Georgia McCann, MD, a gynecological oncologist at Mays Cancer Center, home to UT Health San Antonio MD Anderson Cancer Center, said the risks are high for developing ovarian cancer if the mutation is present.

“Women carrying this mutation have a 39-58% lifetime risk of ovarian cancer. This is very high in comparison to the average lifetime risk of 1.2%,” McCann said.

The recommended preventive measure to reduce the risk of ovarian cancer in women with BRCA1 mutations is to have their ovaries and fallopian tubes surgically removed between the ages of 35-40 once they have completed childbearing. Unfortunately, removal of the ovaries results in early surgical menopause for these women — a condition with its own set of challenges.

“Menopause can result in mood changes and weight gain. The estrogen made by ovaries is also important for bone and brain health,” McCann said. “So, as you can imagine, many women aren’t excited about choosing surgical menopause at such a young age.”

McCann leads a clinical trial that compares two different surgical options for women carrying genetic mutations in the BRCA1 gene. The non-randomized trial gives participants the choice to have the standard removal of ovaries and fallopian tubes or the option of surgical removal of the fallopian tubes followed later by surgical removal of the ovaries closer to the age of natural menopause. The option is based on data suggesting that some ovarian cancers actually start in the fallopian tubes.

“If the origin of a lot of ovarian cancers, especially in BRCA1 patients, is the fallopian tubes, then the question is can we offer women a staged surgical procedure,” she said. “Once they are done childbearing, they have only their fallopian tubes removed, preventing early surgical menopause. Later, closer to natural menopause, women can choose to have a second surgery to remove the ovaries.”
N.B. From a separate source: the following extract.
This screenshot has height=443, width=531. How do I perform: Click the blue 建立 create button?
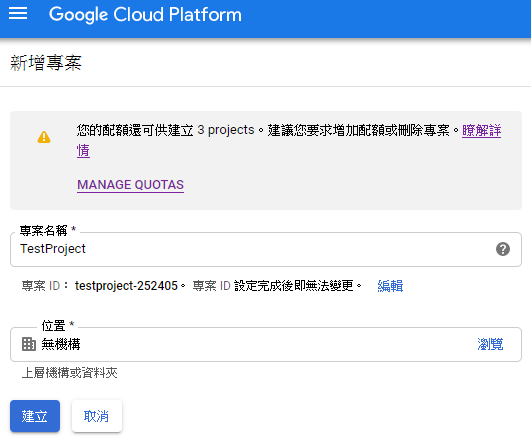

According to the American Cancer Society, over 19,000 women will receive a new ovarian cancer diagnosis in 2023. Of those, 25% will be the result of a gene mutation.

BRCA1 is a gene that everyone carries, with one set from their mother and one from their father, according to the Centers for Disease Control and Prevention. If the genes function correctly, they serve as cancer suppressors. However, if a mutation in the gene occurs, it increases the risk of developing breast cancer and ovarian cancer.

Padron learned about the trial through her primary care physician and was the first to sign up. With BRCA1 results and intense menstrual cycles resulting in anemia, Padron hoped to find relief and peace of mind.

“More than anything, I wanted to tell my daughters and my family that we have this mutation in our family,” she said. “So they can do something to prevent getting cancer.”

McCann said giving women the choice of surgical ovarian cancer risk reduction gives them power over the potential of developing the disease.

“Ovarian cancer is a devastating diagnosis. Knowing about a mutation that increases your risk of ovarian cancer is empowering. It affords affected women some control over the intervention and some power to affect the outcome,” McCann said. “Knowledge is power, and the information allows you to do something to make a difference for you and your family. What we do know is that if a woman develops ovarian cancer, it’s often deadly.”

McCann said the risk-reducing surgery typically performed is minimally invasive, requiring small incisions and shorter recovery time.

“Patients experience lower risk of blood loss, infection and complications,” McCann said. “A lot of women do recover from this surgery very quickly.”

Padron chose to have both her fallopian tubes and her ovaries removed. She said the recovery has been relatively easy. She did experience hot flashes, but medication helped her overcome the symptoms.

She said she encourages others to participate in clinical trials. As a Mexican national, Padron said participants from all cultures are needed to advance science.

“People from my culture don’t think that way,” she said. “If I didn’t participate in the study, how will my daughters know what could happen to them?”